Totally doesn't look like a virus. Definitely safe to plug this mystery box into my website.

But now you're binding the function to an event. When a function is used as an event handler, 'this' always refers to the element to which the fired event is bound.

>oh, you're USING the thing? well that changes everything!

Dealing with a site that uses zend 1.10 (or 12?), emberjs 1.8, and WordPress.
Wasn't developed by me and has no documentation and very little comments. The emberjs is minified and used heavily for the front end and has no original source.
We tried to bid high to sabotage the bid but came in at mid level and won the contract (I said don't bid...).
Thing doesn't have many checks in place so if things aren't perfect it crashes. Database allows for null when the code crashes on nulls.
It's horrible..

I'm in the same boat. CSS itself is braindead easy but coming up with stuff to make is really difficult. I've just been looking at as many different websites as possible for inspiration. I don't think you can get around experimenting and revising over and over.
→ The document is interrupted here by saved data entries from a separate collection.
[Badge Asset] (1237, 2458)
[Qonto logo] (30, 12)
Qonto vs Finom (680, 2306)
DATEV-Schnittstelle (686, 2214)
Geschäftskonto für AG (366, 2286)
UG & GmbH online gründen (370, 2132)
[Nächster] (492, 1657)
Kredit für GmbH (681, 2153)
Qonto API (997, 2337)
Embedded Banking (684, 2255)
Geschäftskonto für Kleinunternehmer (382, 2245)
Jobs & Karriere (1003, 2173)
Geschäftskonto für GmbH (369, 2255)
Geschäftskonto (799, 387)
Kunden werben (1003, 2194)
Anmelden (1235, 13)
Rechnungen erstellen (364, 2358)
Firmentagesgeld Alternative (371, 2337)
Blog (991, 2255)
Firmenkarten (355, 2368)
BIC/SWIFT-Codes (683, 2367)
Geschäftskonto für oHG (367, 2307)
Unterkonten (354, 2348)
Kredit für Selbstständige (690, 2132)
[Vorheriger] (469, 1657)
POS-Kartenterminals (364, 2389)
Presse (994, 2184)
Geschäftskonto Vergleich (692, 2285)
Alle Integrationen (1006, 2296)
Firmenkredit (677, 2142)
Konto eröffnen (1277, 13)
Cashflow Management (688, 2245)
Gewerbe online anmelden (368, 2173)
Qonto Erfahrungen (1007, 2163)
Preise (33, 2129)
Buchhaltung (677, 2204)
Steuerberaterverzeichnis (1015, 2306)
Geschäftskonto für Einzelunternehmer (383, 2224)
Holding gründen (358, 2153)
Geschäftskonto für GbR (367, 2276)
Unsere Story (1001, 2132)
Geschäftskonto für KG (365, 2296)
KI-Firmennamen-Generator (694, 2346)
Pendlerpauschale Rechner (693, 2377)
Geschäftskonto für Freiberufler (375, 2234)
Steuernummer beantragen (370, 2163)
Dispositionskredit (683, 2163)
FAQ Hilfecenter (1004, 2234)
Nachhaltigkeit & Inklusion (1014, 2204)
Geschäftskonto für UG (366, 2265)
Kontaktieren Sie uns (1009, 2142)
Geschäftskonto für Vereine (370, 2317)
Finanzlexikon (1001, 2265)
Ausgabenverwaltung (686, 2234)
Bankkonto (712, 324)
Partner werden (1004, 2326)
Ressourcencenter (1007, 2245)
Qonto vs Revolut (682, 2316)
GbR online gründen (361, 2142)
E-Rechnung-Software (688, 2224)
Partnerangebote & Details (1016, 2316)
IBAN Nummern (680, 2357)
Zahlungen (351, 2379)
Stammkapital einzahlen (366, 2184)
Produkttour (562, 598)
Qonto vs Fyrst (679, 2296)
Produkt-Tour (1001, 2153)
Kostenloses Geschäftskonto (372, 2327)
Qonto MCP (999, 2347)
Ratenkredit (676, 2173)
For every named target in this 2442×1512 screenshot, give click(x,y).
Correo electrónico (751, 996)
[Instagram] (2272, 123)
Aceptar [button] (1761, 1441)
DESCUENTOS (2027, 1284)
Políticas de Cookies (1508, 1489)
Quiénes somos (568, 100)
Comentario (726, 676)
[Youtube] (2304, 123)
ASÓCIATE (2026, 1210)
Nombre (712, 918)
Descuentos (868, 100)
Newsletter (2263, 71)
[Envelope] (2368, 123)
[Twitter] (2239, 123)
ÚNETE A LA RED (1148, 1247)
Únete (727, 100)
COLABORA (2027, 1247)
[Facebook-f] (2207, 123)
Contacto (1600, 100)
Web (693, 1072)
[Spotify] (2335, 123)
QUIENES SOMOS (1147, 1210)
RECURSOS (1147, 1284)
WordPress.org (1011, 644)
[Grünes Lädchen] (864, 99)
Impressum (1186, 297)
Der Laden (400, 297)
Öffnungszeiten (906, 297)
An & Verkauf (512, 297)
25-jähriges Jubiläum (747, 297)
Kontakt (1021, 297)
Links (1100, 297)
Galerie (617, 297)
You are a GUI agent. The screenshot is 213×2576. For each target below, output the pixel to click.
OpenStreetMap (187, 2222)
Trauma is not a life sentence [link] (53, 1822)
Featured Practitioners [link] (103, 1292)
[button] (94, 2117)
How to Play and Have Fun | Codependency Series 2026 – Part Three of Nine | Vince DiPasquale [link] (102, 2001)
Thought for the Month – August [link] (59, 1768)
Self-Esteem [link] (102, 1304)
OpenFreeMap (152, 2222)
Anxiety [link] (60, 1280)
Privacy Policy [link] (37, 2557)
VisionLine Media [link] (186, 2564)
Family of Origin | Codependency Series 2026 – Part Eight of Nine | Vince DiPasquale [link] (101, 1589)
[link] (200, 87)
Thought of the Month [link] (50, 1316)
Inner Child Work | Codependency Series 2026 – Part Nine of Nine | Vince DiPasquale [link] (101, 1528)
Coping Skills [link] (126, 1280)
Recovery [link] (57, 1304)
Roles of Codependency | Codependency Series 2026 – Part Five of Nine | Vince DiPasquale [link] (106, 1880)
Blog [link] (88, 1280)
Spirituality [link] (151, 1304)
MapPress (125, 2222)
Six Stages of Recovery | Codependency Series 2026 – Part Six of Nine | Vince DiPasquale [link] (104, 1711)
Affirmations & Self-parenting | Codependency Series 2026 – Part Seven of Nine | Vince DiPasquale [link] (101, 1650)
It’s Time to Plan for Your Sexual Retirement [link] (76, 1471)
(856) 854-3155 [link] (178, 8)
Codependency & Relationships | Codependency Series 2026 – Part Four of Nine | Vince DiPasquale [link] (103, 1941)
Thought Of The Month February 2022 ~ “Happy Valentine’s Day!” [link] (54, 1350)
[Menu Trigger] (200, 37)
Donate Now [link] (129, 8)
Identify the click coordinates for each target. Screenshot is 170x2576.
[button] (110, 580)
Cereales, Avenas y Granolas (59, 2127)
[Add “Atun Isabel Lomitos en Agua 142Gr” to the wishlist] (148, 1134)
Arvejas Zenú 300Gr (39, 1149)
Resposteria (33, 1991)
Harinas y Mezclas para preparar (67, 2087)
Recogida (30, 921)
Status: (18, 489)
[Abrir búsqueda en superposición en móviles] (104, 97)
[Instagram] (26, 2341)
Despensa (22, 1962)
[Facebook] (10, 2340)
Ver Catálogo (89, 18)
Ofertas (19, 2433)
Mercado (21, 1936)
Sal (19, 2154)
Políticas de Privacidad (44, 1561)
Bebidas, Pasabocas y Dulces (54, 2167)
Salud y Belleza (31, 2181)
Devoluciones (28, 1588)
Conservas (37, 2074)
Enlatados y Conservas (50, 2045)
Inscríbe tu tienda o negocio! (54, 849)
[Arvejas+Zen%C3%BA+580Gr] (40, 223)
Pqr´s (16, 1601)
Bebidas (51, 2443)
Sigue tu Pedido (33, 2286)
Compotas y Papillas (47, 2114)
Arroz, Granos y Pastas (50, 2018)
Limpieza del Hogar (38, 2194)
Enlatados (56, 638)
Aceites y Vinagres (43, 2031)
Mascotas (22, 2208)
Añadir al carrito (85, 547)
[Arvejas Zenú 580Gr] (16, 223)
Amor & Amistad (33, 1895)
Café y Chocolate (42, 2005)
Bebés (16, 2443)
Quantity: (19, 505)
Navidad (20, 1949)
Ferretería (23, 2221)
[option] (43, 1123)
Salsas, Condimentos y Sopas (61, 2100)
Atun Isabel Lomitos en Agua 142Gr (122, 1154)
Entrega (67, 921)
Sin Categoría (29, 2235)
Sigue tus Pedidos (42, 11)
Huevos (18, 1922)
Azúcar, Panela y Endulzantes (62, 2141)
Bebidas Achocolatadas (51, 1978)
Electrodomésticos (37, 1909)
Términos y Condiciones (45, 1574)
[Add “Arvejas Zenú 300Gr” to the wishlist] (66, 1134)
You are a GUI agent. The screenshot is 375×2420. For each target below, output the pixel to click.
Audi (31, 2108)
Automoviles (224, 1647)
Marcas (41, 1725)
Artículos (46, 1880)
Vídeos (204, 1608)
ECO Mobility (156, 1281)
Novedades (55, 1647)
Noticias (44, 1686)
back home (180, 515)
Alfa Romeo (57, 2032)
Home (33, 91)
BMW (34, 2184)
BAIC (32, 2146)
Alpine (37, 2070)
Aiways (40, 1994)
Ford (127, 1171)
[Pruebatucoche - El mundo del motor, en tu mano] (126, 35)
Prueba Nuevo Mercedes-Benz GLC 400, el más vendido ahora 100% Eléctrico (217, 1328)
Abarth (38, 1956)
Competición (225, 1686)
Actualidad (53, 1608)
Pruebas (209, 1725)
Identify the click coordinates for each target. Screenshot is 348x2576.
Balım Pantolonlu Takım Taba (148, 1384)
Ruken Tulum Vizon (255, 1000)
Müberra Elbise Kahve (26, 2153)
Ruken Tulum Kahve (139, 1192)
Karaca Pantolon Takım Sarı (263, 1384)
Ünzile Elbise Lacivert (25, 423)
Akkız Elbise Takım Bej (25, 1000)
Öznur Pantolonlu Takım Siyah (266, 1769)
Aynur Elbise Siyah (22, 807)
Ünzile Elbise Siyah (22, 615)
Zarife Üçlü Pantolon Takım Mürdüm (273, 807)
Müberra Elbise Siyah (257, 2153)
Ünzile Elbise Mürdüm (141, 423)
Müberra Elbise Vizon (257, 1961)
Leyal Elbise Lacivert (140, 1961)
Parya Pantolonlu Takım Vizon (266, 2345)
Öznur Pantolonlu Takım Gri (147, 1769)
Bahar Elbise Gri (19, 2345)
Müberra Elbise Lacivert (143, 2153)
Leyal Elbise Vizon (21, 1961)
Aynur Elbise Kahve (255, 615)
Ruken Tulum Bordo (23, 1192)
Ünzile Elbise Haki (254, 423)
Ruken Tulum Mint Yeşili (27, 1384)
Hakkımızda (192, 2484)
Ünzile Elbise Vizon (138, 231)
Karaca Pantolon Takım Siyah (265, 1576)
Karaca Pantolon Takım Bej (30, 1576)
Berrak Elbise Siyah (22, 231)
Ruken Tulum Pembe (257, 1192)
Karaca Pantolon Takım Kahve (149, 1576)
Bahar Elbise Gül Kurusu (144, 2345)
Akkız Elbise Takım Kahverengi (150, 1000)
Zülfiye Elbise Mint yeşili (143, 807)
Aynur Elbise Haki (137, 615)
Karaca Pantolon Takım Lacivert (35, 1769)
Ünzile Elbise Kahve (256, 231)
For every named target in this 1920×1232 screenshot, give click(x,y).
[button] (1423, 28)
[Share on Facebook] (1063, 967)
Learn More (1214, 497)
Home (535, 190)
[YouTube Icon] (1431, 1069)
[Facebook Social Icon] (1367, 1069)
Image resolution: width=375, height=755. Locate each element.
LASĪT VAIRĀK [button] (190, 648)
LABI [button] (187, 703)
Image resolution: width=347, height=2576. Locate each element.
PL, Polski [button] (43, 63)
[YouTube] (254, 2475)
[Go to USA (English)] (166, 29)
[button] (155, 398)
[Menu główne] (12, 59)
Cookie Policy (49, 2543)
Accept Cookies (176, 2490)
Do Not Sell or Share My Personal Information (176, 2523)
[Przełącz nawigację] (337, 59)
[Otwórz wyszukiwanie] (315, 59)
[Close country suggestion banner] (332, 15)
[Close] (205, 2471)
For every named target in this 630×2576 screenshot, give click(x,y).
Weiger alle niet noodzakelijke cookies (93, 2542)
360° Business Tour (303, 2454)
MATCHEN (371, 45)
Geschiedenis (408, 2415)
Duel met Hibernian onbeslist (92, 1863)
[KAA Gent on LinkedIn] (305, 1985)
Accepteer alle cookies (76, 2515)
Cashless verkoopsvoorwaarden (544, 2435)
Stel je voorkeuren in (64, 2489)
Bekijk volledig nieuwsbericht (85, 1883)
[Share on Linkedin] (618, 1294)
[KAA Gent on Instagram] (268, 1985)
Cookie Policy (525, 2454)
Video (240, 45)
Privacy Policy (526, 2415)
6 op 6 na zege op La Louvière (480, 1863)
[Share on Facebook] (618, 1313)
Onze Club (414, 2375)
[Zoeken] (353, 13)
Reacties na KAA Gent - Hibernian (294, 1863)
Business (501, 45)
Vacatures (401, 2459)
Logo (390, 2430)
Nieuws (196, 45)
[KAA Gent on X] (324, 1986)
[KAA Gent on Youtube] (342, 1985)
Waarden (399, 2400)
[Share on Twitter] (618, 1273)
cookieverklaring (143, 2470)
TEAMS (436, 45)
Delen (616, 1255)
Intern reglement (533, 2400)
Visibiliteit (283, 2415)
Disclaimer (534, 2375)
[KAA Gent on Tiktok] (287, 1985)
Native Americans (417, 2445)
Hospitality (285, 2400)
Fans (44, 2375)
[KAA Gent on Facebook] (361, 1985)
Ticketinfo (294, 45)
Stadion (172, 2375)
>To call a user object’s operation, given a callback interface type value value, operation name opName, Web IDL arguments list args, and optional callback this value thisArg [...]
>Call a user object’s operation with listener’s callback, "handleEvent", « event », and event’s currentTarget attribute value. [...]
Section 3.9 of the Web IDL specification and section 2.9 of the DOM standard, if you're interested.

Can anybody here post some custom startpages they've made so I can take a look at the code?

recently started working on a laravel project i am using neovim with coc.nvim

> In order to have these functions available, PHP must be compiled with GMP support by using the --with-gmp option.
php.net/manual/en/gmp.installation.php

github.com/getify/You-Dont-Know-JS/blob/master/this & object prototypes/ch2.md

Just started a web dev job and I know hardly anything about webdev. Its legit backend stuff, they use tons of apis/cloud features. I know the general gist of some of the stuff but I am definitely not conversant in any of it. I know what for loops and abstract classes are. My coworkers can obviously tell and most questions I ask so far dont make sense and just show my lack of knowledge.

How can I catch up and not be a dead weight without annoying my coworkers. I can tell they already get annoyed if I want to shadow them on a ticket or something because they have to explain things in such simple terms.